なぜ彼女たちは「センター」に立ったのか⁉
アイドルセンター論
AKB48 前田敦子(後編)
アイドルグループにとって、センターとは組織の顔であり象徴でもある。センターに選ばれる人間が誰であるのかによって、グループの方向性が変わるものだ。本連載ではセンターポジションに立った経験のあるアイドルに焦点を当てて、それぞれの魅力に迫っていく。
AKB48でいまや伝説とも称される前田は、歌唱力やダンスといった技術面に関してもグループ内で長けていたわけではない。しかし、前田敦子という人物がそこにいるだけでグループが輝いてしまう。それは彼女がドキュメンタリー性を体現する存在だったからだ。

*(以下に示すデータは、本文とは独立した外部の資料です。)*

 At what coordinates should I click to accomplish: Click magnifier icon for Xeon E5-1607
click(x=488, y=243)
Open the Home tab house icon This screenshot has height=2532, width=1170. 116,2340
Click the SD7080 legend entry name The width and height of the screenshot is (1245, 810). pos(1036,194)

まさに前田はAKB48の歴史において成長していく姿を私達に見せてくれた。
AKB48草創期の有名なエピソードがある。AKB48がグループ内に序列という概念を組み込んだ楽曲『渚のCHERRY』で、センターに抜擢された前田は目立つのが嫌という理由で大泣きしてしまったのだ。
素直な感情の発露とも言えるこのエピソードは、前田のパーソナリティが如実に表れているだろう。AKB48加入当初は、誰よりも目立つのが嫌いで内気な女の子だった。しかし、AKB48の活動を通して変化を見せ始める。